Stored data
[Start of Attachment]

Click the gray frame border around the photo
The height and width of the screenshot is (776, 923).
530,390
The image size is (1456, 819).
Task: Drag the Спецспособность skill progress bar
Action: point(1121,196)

[End of Attachment]

Would you write out the data exactly as it reads?

■ ANSWER TO THIS TASK ■
Click the gray frame border around the photo
The height and width of the screenshot is (776, 923).
530,390
The image size is (1456, 819).
Task: Drag the Спецспособность skill progress bar
Action: point(1121,196)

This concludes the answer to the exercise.